I had to move forward, had to know. I needed to try the door, examine the dreadful things on the cross. Touch them if I could, take them if I could bear to.

It was
in
the physical world, I told myself. Just like the bottle-trees. Just like the figures calling in the forest. People and things. Just things.

It should have brought relief. It had worked before. Now it was harder. Full-clown had me and wouldn’t let go. My jerking steps forward, edging around the stones, would have been pathetic to see. I imagined Raina and her friends watching, imagined Gemma, all watching, astonished at the awkward, makeshift puppet
I
had become.

Just wool or fur, I told myself, snatching at facts, playing at control. There were people terrified of fur or animal skins. Doraphobia. This was a sheepskin, that’s all, something like that. Just a wooden mask; what it looked like. And those pots or gourds, just metal. Just stuff. Fear of metal: metallophobia.

I knew now that I wouldn’t be able to touch the objects on the cross but if I could just get nearer. I was managing, like a wounded, broken thing, step by leaden step. But no touching, never touching.

It was the mask that did it. This scarecrow would have been difficult with just the sheepskin, but the glossy black mask brought the Commedia demons, hideous Mr Punch, all of them.
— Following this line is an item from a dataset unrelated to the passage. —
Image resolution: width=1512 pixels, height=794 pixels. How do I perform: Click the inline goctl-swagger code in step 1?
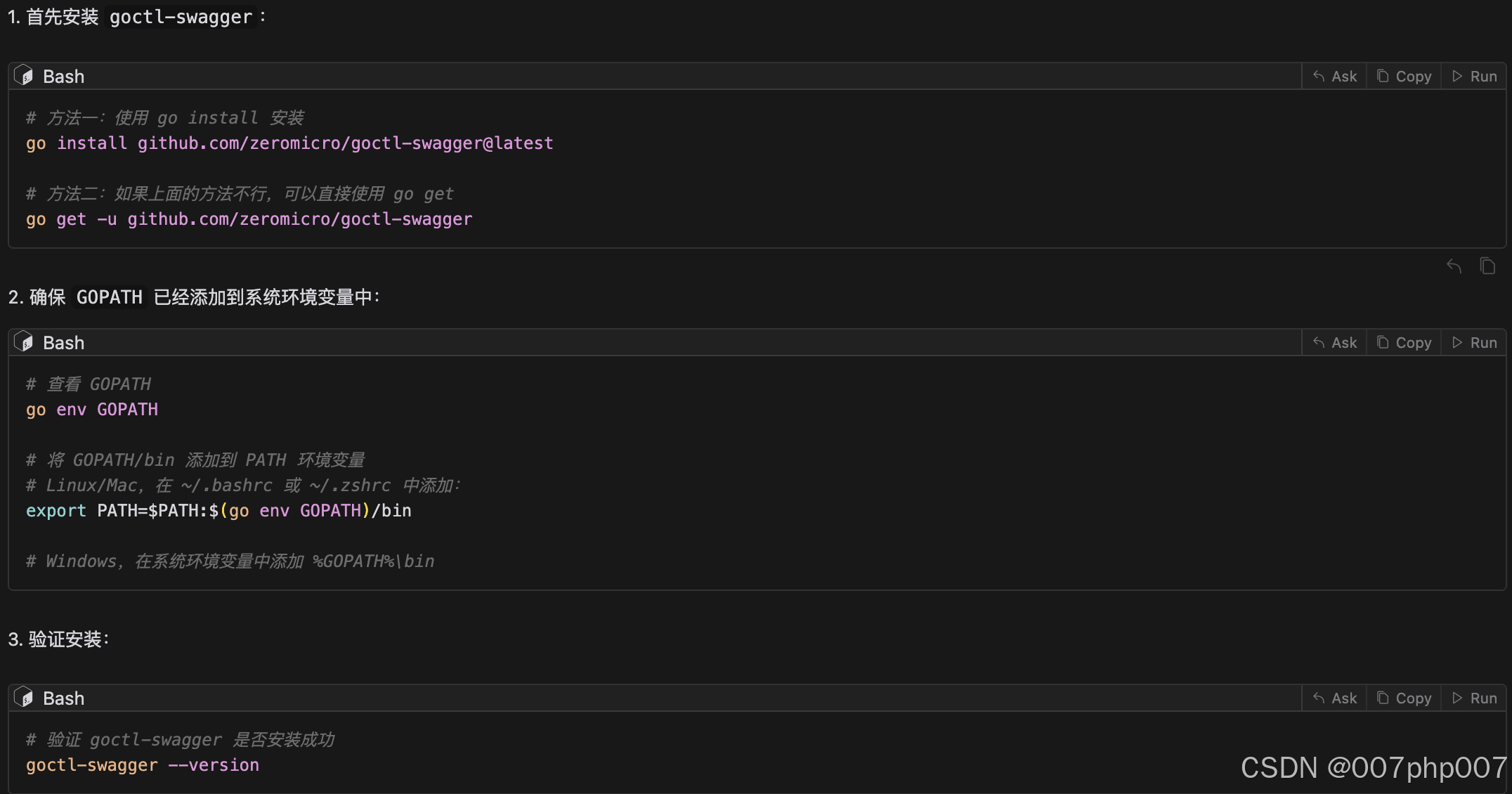tap(181, 17)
Everyone has their bravest moments, solitary glories without the comfort of others, no witnesses at all. I could think of none braver for David Leeton. Madame Sew had been difficult: faceless, headless, grim and terrifying, especially shrouded in her storeroom, but somehow able to be resisted. This was different.

I was five metres from the draped cross and that seemed my limit, one defined by feelings of suffocation and panic, by headache and growing nausea, sweats and blurring vision. I stopped and covered my eyes, steadied myself as best I could. Lyssophobia: fear of becoming mad. Phobophobia: fear of fear itself.

Do it with me
, Jack said in my mind.
Scientifically
.
Clinically
.
You’re in charge
;
you can turn and leave at any time
.
Just bring it down to what it is
.
Tell its parts
.
Get what you can
.

I
chose
to look again.
Chose
. Someone had draped a black sheepskin (dyed? naturally black?) over the back of the cross so parts fell forward over the arms. There were leather straps fastening it at the shoulders, more lower down where a person’s waist would be. A black wooden mask was set on the short upper length of the cross: heavy-browed, stern and scowling, with a high forehead and sunken cheeks, a strong aquiline nose and brooding, deep-set eyes, no doubt pierced in the pupils so the wearer could see. A dark scarf was tied over the top babushka-fashion, holding a flat cap in place, then knotted under the chin.